Anti-trust policy instruments are often as accurate as a shot-gun at long
range, and that's presuming one knows the policy goal one is aiming at. I'm
not advocating any particular action or strategy, just commenting that the
policy focus and real analysis are lacking so far.
At 10:02 PM 5/10/98 -0700, Declan McCullagh wrote:
>Date: Fri, 8 May 1998 16:17:59 -0700
>From: Steve Schear <firstname.lastname@example.org>
>My suggestion, the replacement of the Sherman Act by an objective measure
>of market presence in determining when to pull the plug on these gov't
>franchises. Using Bill Gate's own 'friction-free' economic model, I would
>place the number at 40% market share.
Point of information, such measures are the mainstay of regulatory
economics. Market concentration ratios, and recently the Herfindahl Index
 are used to determine the level of concentration in a given market.

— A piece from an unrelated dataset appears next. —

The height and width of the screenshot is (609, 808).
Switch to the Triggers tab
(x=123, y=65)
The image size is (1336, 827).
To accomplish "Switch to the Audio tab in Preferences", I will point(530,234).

However, the question of what market one is speaking of becomes the
contentious issue. There's a HBS case study related to the regulation of
ADM in the sweetner markets, I found the arguments regarding which market
they were speaking of, sucrose or fructose, to be quite comedic. What is the
"marketplace" for MS in the context of digital convergence?

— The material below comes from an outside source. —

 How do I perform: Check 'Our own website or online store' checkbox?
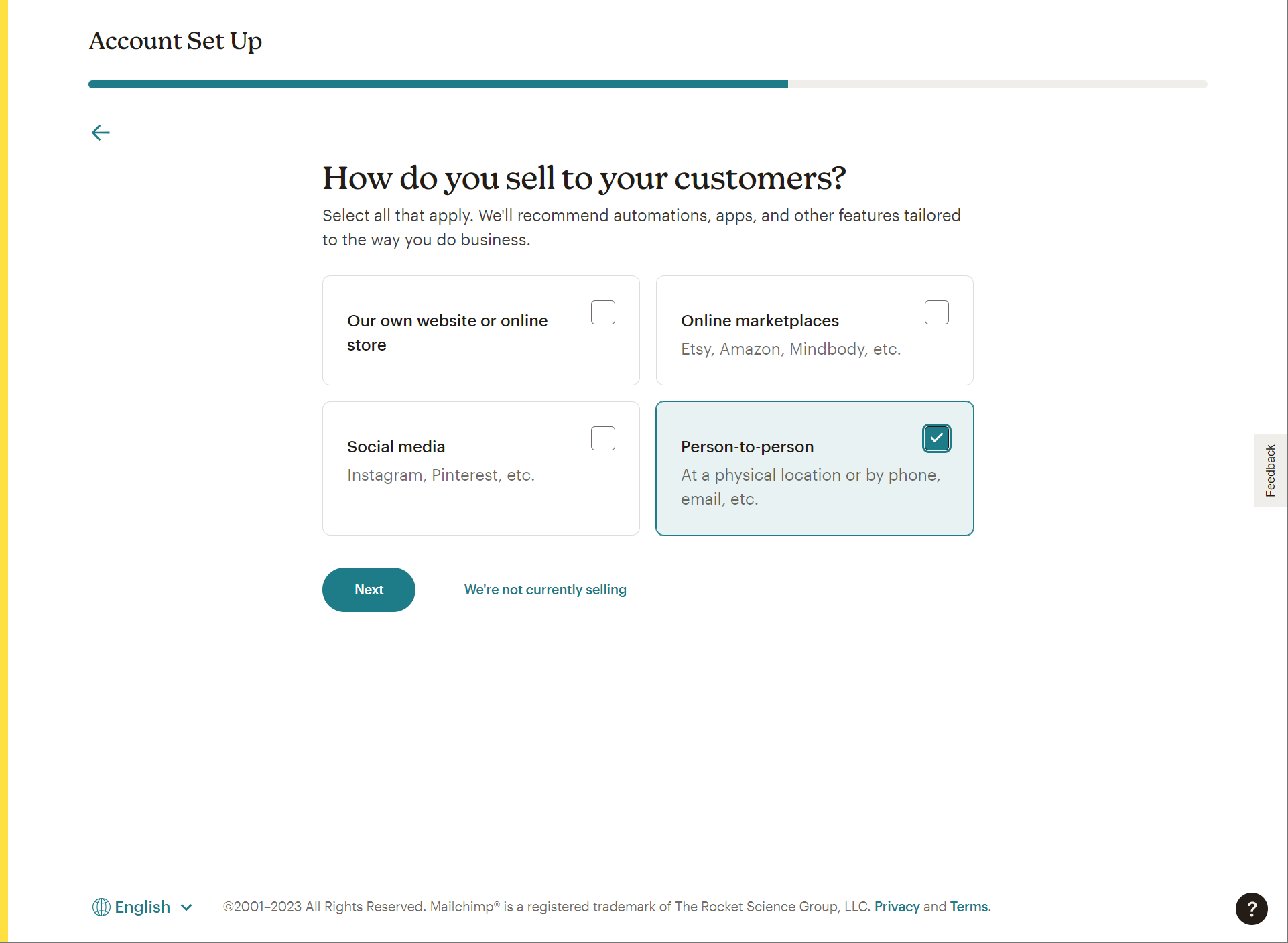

>Date: Fri, 8 May 1998 11:50:28 -0700
>From: Doc Holliday <Doc_Holliday@awwwsome.com>
>Microsoft has laid the rails for the progress of information technology and
>no one else's trains, besides Bill Gates', will run on those tracks. I
>don't know about you, gentlemen, but I do not feel safe trusting one
>company, whatever their business practices, with the future of the most
>important industry in the world.
The folks who've been speaking for years of telco/IT as related to rail
roads have finally published their book, which might be relevant to the
topic. (Haven't yet read it myself.)
The Gordian Knot : Political Gridlock on the Information Highway
by W. Russell Neuman, Lee McKnight, Richard Jay Solomon
As social, political, and business forces struggle to come to terms with new
communications technology, innovation doesn't progress--it freezes up. This
sociopolitical and economic gridlock is what Neuman, McKnight, and Solomon
are calling the "Gordian Knot." The authors examine how similar gridlock has
happened in the past with other new technologies; for example, during the
development of the railroad, among the telephone companies, and, more
recently, with the international and inter-industrial wrestling matches over
High Definition Television. The introduction of each of these technologies
has involved a clash of economic interests among industrial giants or
would-be giants--all of which have struggled to control access, standards,
and proprietary technology in the emerging industry.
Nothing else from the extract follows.